### Texte fourni
* * *

Freddy, le père de Keylor, petit-fils d’indigènes costariciens et modeste joueur du club Municipal Pérez Zeledon, est l’un de ceux qui sont partis chercher une meilleure vie du côté de Washington. Quelques mois plus tard, il revient au pays pour convaincre sa femme, Sandra, de le rejoindre dans l’aventure. Sans Keylor. « J’ai encore en tête le jour où j’ai dû le quitter à l’aéroport. Il m’a regardé le visage couvert de larmes pour me dire : « Ne partez pas, s’il vous plaît, ne me quittez pas ! » » Juan Gamboa, le grand-père, est alors chargé de veiller sur le gamin de 4 ans. Au fil des années, le vieil homme, très pieux, lui transmet ses meilleures techniques de pêche, la valeur du silence et, surtout, la foi en Dieu. « Keylor et moi, on se ressemble beaucoup, jure-t-il. On est plutôt du genre taiseux tous les deux, mais il y a une grande différence entre lui et moi : son mental. Il a toujours eu les idées claires, il obtient toujours ce qu’il veut. Rien ne l’arrête. »
« Un gamin petit, maigre, avec une tête de métis »

* * *

### Les données

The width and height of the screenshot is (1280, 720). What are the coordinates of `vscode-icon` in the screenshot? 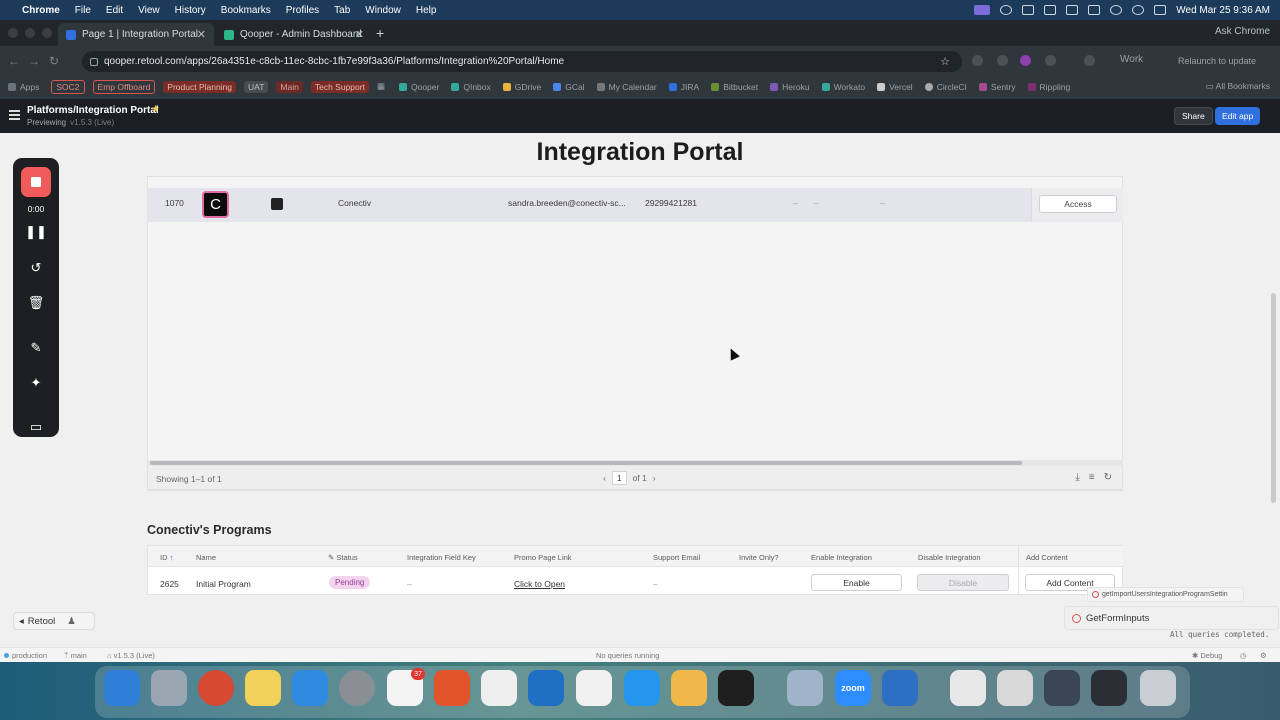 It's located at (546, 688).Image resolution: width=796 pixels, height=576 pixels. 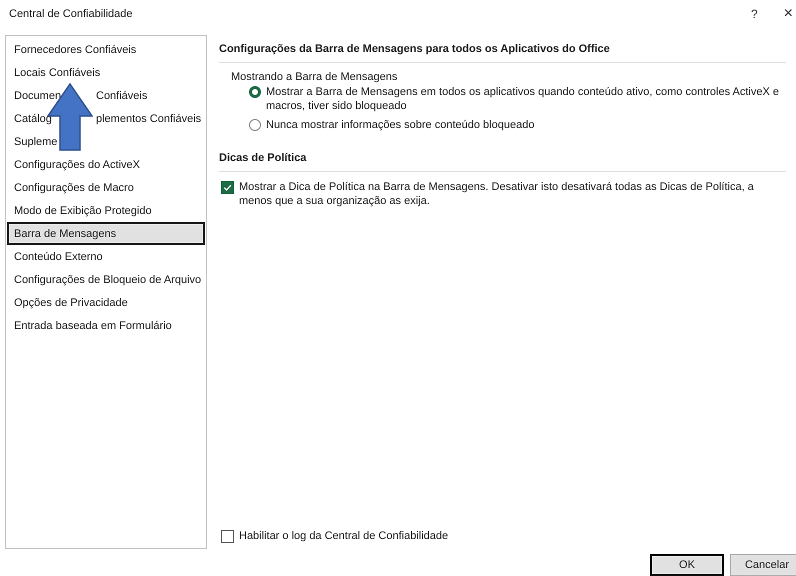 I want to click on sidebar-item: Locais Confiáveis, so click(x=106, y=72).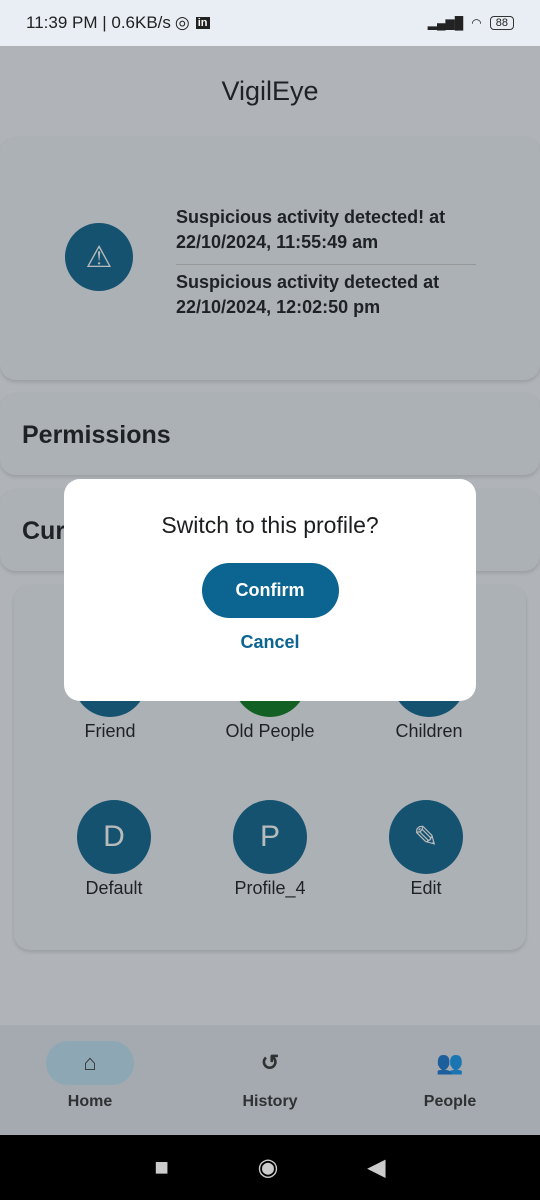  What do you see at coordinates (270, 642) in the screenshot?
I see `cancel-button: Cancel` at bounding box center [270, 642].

* * *

### À faire
D'après le texte fourni, qui est chargé de veiller sur Keylor, alors âgé de 4 ans, lorsque sa mère rejoint son père ?

### Solution proposée
Juan Gamboa, son grand-père.